For those suffering with urge problems careful avoidance of bladder irritants will pay dividends. Many women find that their bladder dominates their life and bladder retraining with specialised physiotherapy helps them take back control. Our physiotherapists are invaluable members of the team. Urge incontinence tends to be a chronic problem and so the management and treatment options vary individually over time.

How can incontinence be treated?

Mohammed Belal

Initially lifestyle changes are advised, such as reduction in caffeinated drinks, weight loss, and supervised pelvic floor exercises. Several medications can help incontinence which is due to an overactive bladder. Surgery may be required. This involves a synthetic tape or using a patient’s own tissue to support the pelvic floor and prevent incontinence. There is some evidence that using a patient’s tissue is advantageous in the long term; I am one of the few consultants in the UK that regularly performs this surgery.

David Griffiths

For those women suffering with stress incontinence pelvic floor exercises are the recommended first line of treatment. Weight loss can sometimes be beneficial. Some women will benefit from pelvic floor stimulators and our physio will be happy to advise on these which can be bought on line. The last resort is surgical intervention and the most common procedure performed is the TVT – tensionless vaginal tape. Drug therapy is a mainstay treatment as is specialised physiotherapy for urge incontinence. The drugs are very helpful for some although some cannot tolerate the potential side effects of a dry mouth and eyes. Percutaneous tibial nerve stimulation (PTNS) is an incontinence treatment which is widely available which works by gently stimulating the nerves to the bladder with electrical impulses.

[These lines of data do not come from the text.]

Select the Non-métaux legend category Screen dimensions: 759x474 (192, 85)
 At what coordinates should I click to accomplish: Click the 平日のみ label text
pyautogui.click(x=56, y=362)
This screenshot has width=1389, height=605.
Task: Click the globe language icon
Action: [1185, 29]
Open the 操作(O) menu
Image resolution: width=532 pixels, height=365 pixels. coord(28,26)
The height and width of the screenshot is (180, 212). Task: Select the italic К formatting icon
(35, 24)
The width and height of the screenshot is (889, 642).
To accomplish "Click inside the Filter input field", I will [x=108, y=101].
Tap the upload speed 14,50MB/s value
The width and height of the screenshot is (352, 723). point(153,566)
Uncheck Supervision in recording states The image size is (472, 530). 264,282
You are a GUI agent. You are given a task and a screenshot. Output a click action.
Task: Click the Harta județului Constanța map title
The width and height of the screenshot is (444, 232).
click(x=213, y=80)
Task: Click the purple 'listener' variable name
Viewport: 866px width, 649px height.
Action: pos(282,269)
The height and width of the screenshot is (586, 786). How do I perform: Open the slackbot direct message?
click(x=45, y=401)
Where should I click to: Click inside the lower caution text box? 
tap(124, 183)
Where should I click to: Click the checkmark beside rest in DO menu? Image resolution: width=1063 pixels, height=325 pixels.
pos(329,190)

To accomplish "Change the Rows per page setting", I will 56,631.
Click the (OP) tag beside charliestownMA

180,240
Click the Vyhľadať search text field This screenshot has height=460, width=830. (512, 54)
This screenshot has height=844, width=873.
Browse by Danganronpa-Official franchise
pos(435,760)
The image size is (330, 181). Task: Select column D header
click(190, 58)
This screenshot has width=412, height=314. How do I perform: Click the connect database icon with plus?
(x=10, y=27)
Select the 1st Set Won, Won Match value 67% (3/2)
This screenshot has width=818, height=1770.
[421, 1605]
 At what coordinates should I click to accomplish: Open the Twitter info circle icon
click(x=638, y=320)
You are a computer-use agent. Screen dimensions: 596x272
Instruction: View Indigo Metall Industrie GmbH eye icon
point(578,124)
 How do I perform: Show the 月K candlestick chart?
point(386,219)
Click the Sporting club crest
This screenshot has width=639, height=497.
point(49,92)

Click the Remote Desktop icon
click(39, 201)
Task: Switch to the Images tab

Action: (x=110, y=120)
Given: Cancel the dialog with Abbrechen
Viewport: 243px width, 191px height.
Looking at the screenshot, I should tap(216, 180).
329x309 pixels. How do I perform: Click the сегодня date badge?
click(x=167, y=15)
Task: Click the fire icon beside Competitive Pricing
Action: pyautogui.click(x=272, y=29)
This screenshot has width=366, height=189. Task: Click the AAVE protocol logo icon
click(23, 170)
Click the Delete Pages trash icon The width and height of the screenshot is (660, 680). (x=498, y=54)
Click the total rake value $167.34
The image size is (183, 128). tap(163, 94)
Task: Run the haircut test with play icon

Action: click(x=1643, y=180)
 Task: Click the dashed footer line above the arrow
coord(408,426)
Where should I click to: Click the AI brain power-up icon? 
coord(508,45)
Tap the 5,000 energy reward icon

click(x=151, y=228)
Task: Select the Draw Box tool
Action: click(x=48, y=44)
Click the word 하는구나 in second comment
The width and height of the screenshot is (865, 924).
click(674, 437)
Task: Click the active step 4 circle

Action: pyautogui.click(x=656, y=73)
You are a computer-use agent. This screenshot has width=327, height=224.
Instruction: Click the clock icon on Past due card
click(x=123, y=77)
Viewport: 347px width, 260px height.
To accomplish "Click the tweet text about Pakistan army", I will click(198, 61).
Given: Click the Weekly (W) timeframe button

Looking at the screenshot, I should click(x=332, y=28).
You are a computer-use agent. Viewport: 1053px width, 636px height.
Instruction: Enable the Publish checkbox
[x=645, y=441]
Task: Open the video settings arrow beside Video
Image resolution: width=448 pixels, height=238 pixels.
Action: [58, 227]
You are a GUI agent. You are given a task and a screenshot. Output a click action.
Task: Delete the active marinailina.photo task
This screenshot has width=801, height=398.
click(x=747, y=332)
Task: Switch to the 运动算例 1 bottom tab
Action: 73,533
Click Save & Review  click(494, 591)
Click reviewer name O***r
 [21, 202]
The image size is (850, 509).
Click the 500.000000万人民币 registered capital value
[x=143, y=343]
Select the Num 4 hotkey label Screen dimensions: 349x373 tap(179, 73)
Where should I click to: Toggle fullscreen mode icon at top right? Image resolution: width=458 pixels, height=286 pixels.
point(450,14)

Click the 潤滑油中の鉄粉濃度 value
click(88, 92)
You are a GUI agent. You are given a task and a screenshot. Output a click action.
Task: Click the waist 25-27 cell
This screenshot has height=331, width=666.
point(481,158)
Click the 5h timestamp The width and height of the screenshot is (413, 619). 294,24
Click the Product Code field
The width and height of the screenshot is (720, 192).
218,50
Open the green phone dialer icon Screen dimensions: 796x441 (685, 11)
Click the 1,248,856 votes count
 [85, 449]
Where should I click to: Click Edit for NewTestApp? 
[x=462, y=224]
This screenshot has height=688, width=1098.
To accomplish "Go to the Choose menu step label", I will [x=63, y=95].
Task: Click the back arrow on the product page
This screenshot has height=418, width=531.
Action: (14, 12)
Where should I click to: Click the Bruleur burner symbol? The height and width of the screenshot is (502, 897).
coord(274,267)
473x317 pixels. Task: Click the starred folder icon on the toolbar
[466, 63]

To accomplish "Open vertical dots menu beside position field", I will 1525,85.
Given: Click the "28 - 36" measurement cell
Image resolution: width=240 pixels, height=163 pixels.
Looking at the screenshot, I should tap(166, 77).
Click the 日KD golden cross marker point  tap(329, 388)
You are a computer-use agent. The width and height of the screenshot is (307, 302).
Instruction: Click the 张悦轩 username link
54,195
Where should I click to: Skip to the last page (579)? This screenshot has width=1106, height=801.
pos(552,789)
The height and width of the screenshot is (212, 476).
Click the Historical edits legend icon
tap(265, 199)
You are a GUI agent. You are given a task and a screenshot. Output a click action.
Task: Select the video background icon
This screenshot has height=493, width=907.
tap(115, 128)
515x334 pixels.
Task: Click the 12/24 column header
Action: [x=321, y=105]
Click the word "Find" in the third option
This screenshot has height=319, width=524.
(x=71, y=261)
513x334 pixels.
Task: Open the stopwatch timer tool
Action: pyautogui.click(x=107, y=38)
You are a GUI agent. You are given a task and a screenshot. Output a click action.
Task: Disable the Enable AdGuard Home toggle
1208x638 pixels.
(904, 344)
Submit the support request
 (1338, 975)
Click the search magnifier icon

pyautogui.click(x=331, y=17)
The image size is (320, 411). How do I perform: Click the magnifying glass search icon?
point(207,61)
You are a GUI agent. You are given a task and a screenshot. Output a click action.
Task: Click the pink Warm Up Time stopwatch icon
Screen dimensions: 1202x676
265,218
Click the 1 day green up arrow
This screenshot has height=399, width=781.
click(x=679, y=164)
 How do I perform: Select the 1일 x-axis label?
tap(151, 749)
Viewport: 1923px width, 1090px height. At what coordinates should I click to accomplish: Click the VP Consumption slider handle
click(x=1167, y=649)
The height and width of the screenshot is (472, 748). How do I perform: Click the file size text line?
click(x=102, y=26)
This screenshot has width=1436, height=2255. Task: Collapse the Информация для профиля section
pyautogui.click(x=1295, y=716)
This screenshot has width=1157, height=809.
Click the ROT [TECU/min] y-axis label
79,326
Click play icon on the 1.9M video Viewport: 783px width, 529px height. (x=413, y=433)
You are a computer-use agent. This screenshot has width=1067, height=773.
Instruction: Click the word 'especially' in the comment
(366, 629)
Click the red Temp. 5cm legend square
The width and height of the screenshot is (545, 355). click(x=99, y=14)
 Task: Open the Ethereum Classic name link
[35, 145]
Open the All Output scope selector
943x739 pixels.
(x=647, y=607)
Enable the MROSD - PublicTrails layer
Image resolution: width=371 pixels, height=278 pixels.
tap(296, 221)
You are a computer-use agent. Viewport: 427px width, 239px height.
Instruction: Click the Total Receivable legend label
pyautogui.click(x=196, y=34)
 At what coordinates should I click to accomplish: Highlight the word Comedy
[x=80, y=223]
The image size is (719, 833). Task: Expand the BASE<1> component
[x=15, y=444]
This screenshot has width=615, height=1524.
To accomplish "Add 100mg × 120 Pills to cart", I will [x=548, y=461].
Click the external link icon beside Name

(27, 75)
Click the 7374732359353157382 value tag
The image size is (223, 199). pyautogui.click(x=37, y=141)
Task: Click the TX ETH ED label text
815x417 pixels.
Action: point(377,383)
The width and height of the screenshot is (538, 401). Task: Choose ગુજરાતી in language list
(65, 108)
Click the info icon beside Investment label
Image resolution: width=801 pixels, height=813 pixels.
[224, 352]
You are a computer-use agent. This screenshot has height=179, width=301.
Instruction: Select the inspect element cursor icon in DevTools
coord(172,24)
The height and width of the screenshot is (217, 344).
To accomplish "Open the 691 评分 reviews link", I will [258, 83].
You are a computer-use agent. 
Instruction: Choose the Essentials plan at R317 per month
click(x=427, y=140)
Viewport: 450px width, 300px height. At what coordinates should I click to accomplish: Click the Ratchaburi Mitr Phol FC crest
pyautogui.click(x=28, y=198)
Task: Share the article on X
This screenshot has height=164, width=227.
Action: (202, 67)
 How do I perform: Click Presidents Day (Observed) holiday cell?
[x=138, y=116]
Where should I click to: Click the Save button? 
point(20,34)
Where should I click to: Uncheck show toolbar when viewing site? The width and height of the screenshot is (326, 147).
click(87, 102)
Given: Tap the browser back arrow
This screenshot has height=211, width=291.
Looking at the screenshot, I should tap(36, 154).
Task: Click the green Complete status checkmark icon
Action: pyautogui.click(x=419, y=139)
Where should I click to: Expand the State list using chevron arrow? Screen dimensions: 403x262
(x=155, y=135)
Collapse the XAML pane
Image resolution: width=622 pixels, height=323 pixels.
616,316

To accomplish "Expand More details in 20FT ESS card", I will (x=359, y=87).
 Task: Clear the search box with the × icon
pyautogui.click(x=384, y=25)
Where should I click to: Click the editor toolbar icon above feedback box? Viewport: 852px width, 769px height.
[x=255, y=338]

What made you want to be a consultant?

Mohammed Belal

Since a young age I have been fascinated by medicine and had a strong desire to help others. I developed a passion for urology as it is a field where I can really engage with and listen to patients and provide positive improvements to their health. This inspired me to train as a consultant. I feel privileged to be able to provide excellent clinical care in this field. I am passionate about making changes for patients which can have such a profound impact on their quality of life.

David Griffiths

On entering Leicester Medical School in 1982 I had every intention of becoming a GP. However, during my 4th year placement in obstetrics and gynaecology I became inspired by my senior consultants Mr Nick Naftalin and the late Prof John Macvicar. They were both extremely dedicated, passionate, skilled and caring role models. I fully appreciate the opportunity that I had to work with them as they changed my mind set and future career path.

What has been your career highlight to date?

Mohammed Belal

Several career highlights include a year long fellowship in Melbourne, which was a world leader in its approach to trauma care. Since moving to Birmingham I have instigated innovative treatment approaches, such as sacral neuromodulation and perform complex reconstructive surgery for the West Midlands and beyond. On a national level, I am involved in running an internationally recognised course training other specialist urologists and am an invited speaker to national and international meetings.

David Griffiths

Aside from being appointed as a consultant in Swindon during my training I was awarded a fully funded 12 month fellowship to Harvard Medical School in Boston. This was to undertake research on the pelvic floor using the first ever upright MRI scanner. The intellectual milieu was infectious. I also had opportunity to spend time with internationally acclaimed gynaecologists in the US and work for several months in New Zealand. My two year career break was extremely beneficial and I count myself as very fortunate to have had the opportunity. I now actively encourage my trainees to seek out overseas experience.